Analyzing the boxplots from Figure 10 and Figure 11, we can see that the performance of the models were lower when compared to the experiment that used all the features of the $\Omega$ set. In the context of driver behavior, the combination of the accelerometer and gyroscope sensors allows us to identify changes in acceleration, curves, and braking patterns. However, when analyzing the data from these sensors separately, we can note that the independent use of the accelerometer and the gyroscope sensors are not enough to distinguish passengers and drivers in the event of reading while driving. McHugh [66] suggests that kappa values less than $0.81$ are outside the perfect agreement range of this metric. Thus, we can observe that in the analysis of subsets 1 and 2, all models are with kappa values below the expected one.

Figure 12 shows the performance of the models for the magnetometer sensor data. We can see in the boxplot that the performance of the Gradient Boosting and CNN models were similar to those verified in the first experiment. Regarding the Decision Tree model, although it is the model that presents the most substantial tail in all metrics, we can notice a considerable improvement in its performance when compared to its performance of the first experiment. On the other hand, the SVM model that was in the second stage of performance in the first experiment, this time presented results close to that of our baseline model. In the radar chart of the validation and test, we can see that the models Gradient Boosting and CNN presented the pentagon that indicates the capacity of generalization of the model.

In this phase of the experiment, observing the similarity of performance of the GB and CNN in both the first and second phases of the research, we decided to apply a statistical significance test to verify the equivalence between the models. We call $G{B}_1$ and $CC{N}_1$ the Gradient Boosting and Convolutional Neural Network models trained with all the features of the $\Omega$ set and of $G{B}_2$ and $CN{N}_2$ the models trained only with the subset of features derived from the magnetometer sensor. First, we generate the kernel density estimation of the accuracy, and we apply the normal test to make sure that all models have a normal distribution with 95% confidence. Assuming that all distributions are normal, we apply the Student’s t-test. We want to verify if the developed models are significantly equaled, the null hypothesis of the test (H0) considers that the models are equal and the alternative hypothesis (H1) considers that the models are different. If we accept the null hypothesis, it means that there is no significant difference between the compared models. When applying the Student’s test, if we get a p-value $\le 0.05$, it means that we can reject the null hypothesis and the machine-learning models are significantly different with 95% confidence. We apply the test for all two-to-two combinations of the models.

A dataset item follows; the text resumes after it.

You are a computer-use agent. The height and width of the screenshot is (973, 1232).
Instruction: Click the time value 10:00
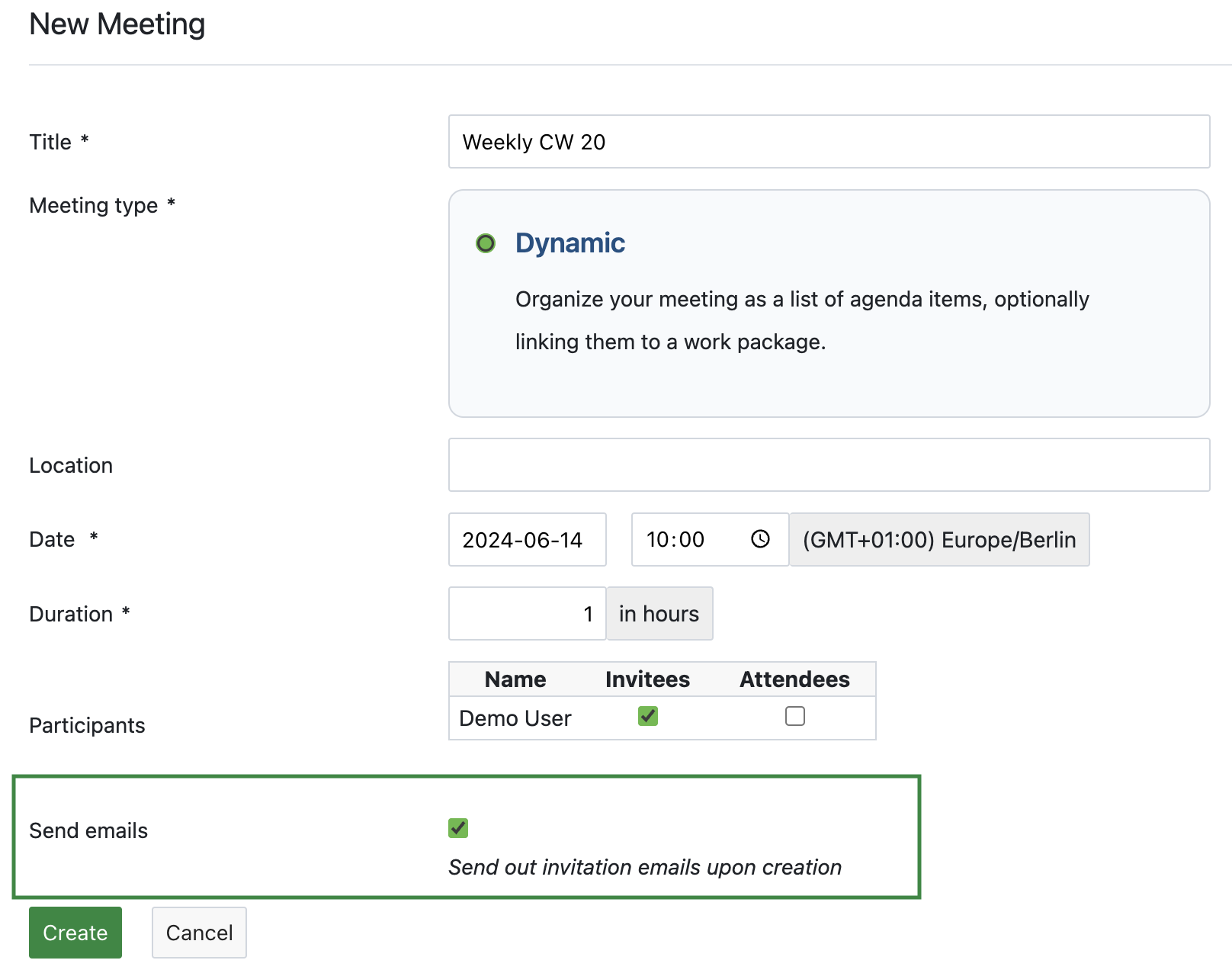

As we are comparing four models, then we have performed six hypothesis tests.

Table 7. Student’s hypothesis test of the models.

Model 1	Model 2	p-Value	H0
$G{B}_1$	$G{B}_2$	$0.030$	reject
$CN{N}_1$	$CN{N}_2$	$0.576$	accept
$CN{N}_1$	$G{B}_1$	$0.123$	accept
$CN{N}_2$	$G{B}_2$	$0.327$	accept
$CN{N}_1$	$G{B}_2$	$0.841$	accept
$CN{N}_2$	$G{B}_1$	$0.215$	accept

shows the p-value for each test and the description whether the hypothesis H0 was accepted or rejected.

We can see in Table 7 that only the comparison of the Gradient Boosting models had their hypothesis rejected. The rejection of the H0 hypothesis in the comparison between $G{B}_1$ and $G{B}_2$ showed us that Student’s test is not distributive. For example, the fact that $G{B}_1$ is equivalent to $CN{N}_1$ and $CN{N}_1$ is equivalent to $G{B}_2$ did not imply equivalence of $G{B}_1$ and $G{B}_2$. If we take into account the performance of the models, the amount of information required, and statistical equivalence. We can say that the model $CN{N}_2$ is the most suitable to carry out the classification of drivers and passengers in the event of reading while driving. $CN{N}_2$ is the best model since it is statistically equivalent to all others, presents a similar performance for all analyzed metrics, and only requires information from the magnetometer sensor to perform the classification.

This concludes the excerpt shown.